Information shown –

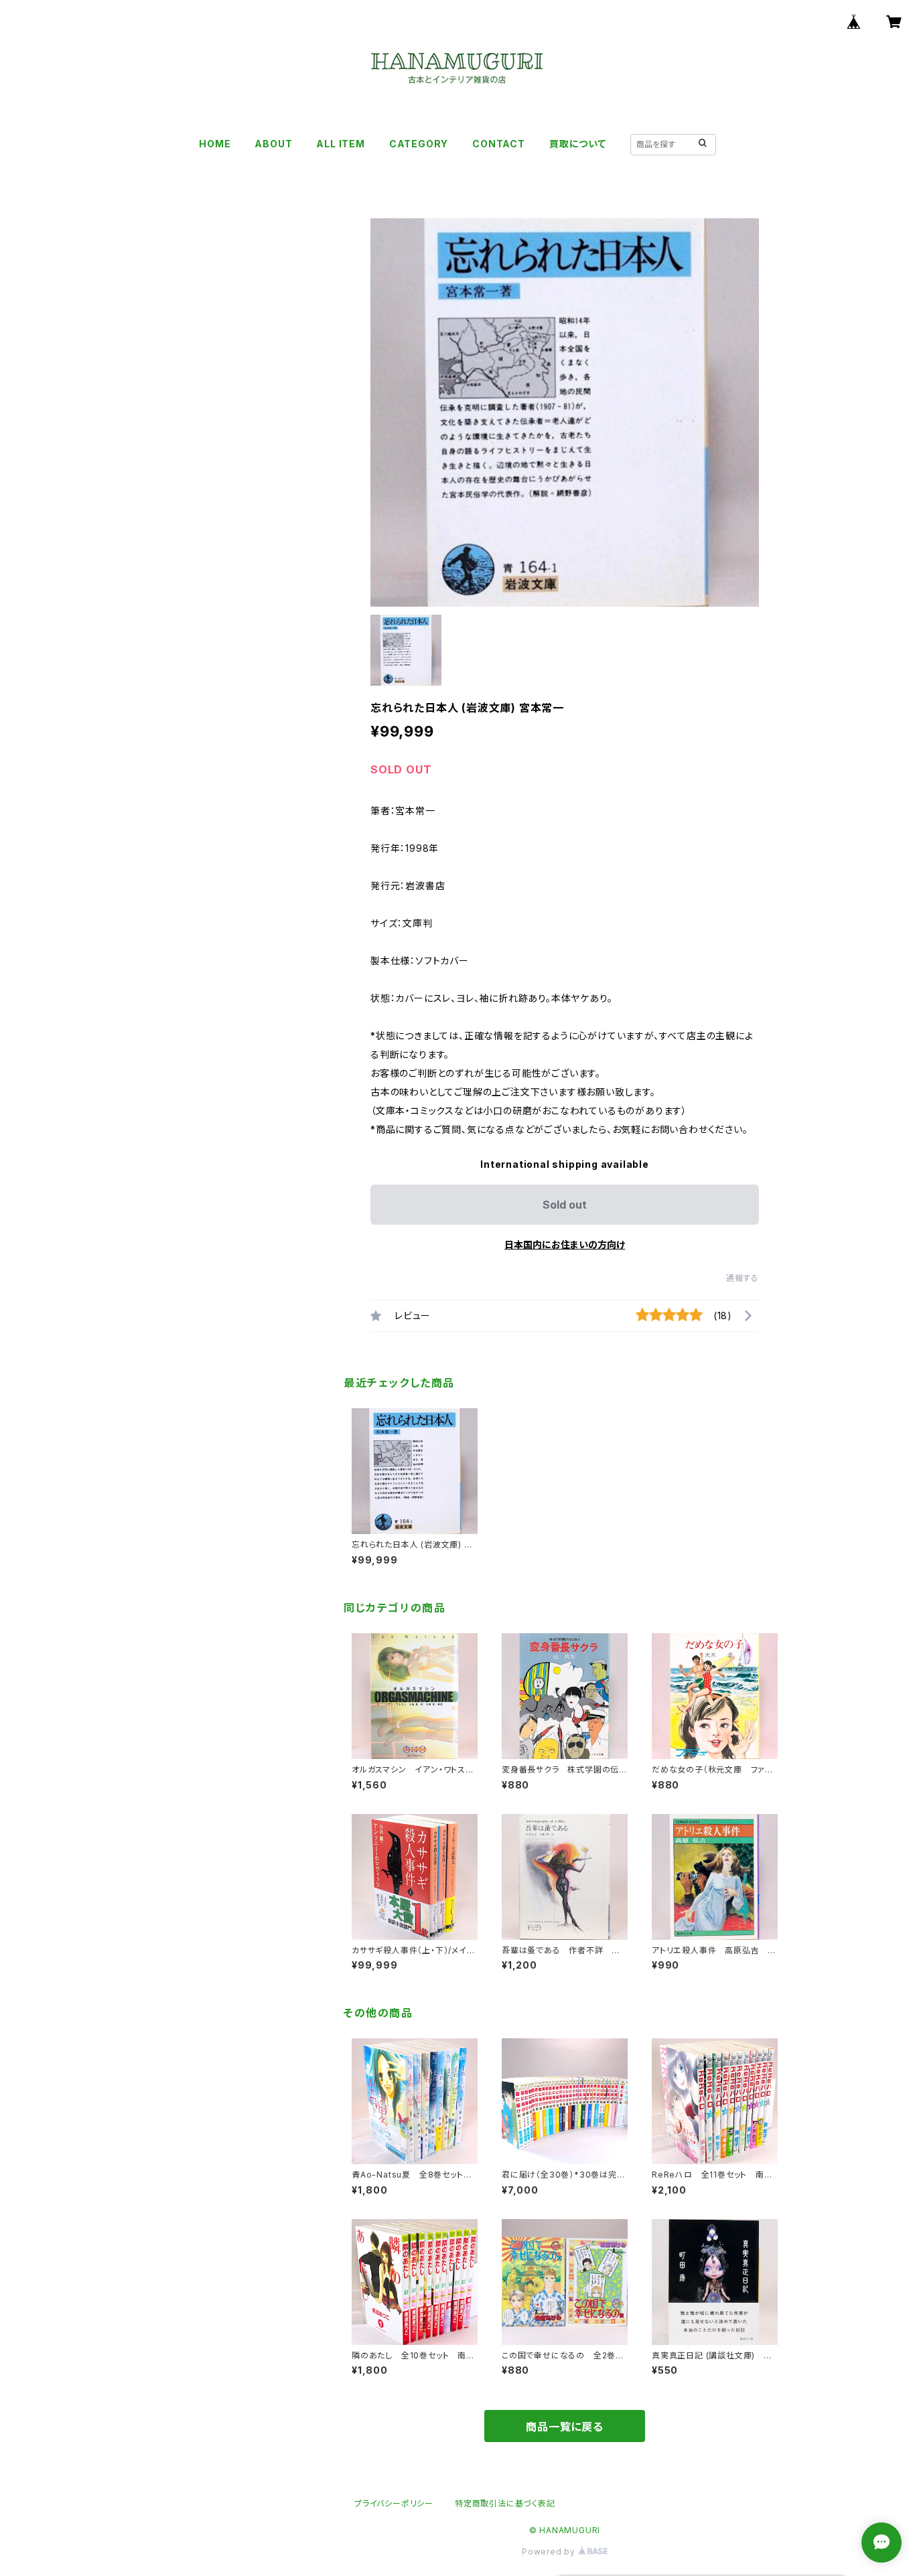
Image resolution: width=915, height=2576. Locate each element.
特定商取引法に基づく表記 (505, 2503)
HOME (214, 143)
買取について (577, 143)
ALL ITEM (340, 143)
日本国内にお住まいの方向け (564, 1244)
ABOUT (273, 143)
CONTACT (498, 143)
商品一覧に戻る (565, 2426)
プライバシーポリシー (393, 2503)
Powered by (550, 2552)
* * *
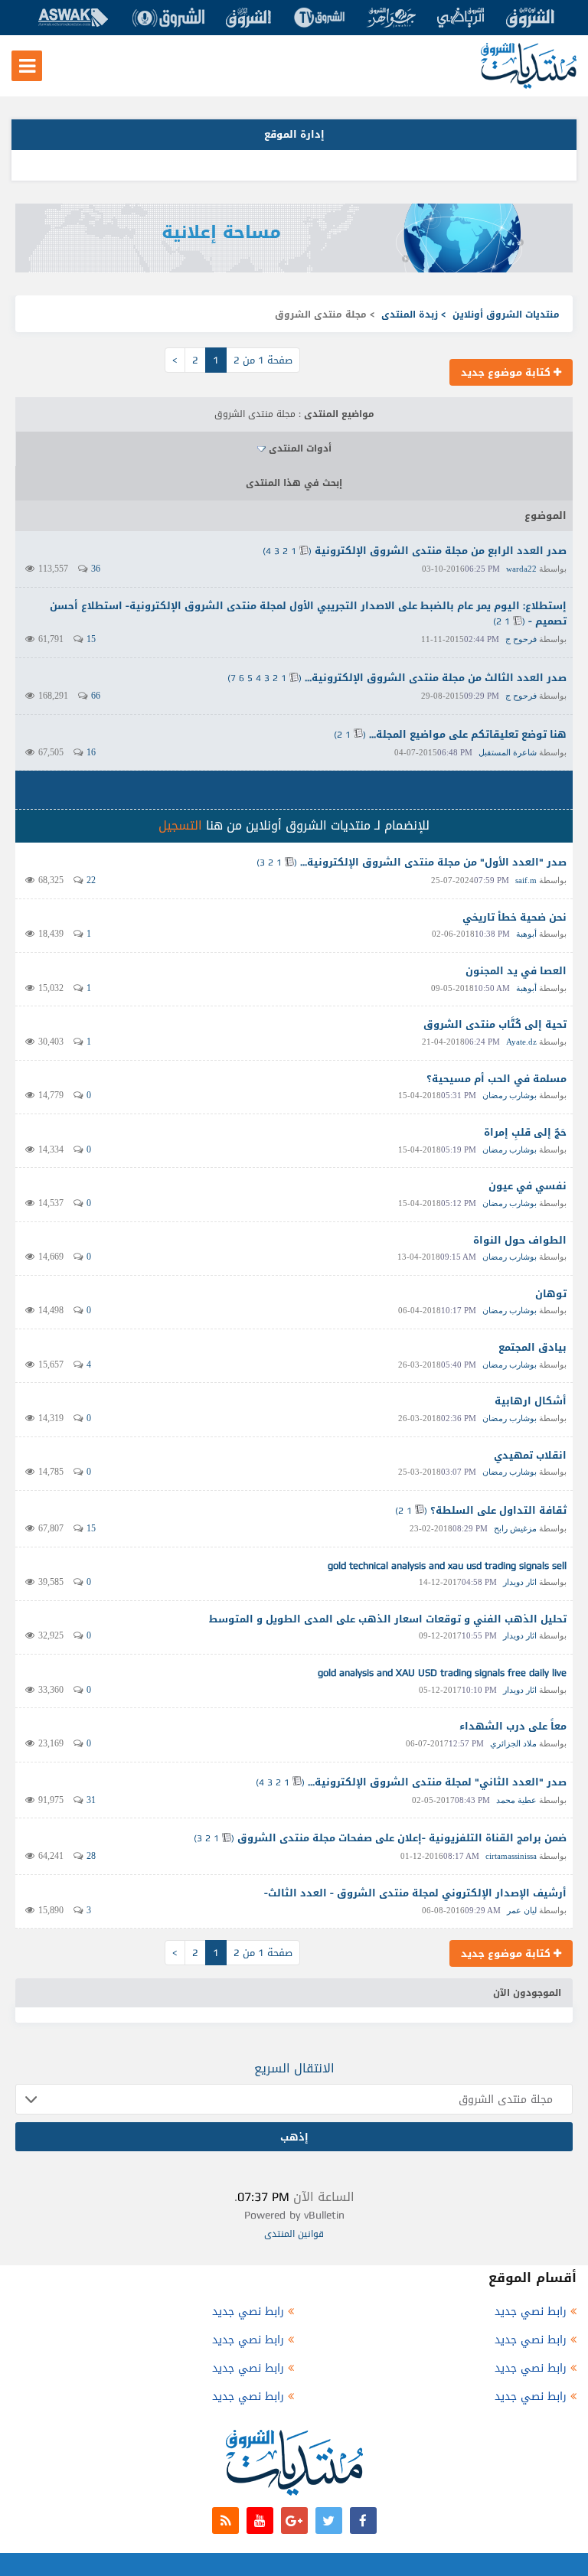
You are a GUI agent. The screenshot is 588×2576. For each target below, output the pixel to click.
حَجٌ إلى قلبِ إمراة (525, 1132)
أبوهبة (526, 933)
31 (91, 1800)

Assignment – Give back exactly the lines above, from the line containing "You are a GUI" through the line containing "31 (91, 1800)", with both end lines and nothing more.

Result –
You are a GUI agent. The screenshot is 588×2576. For each target below, output the pixel to click.
حَجٌ إلى قلبِ إمراة (525, 1132)
أبوهبة (526, 933)
31 (91, 1800)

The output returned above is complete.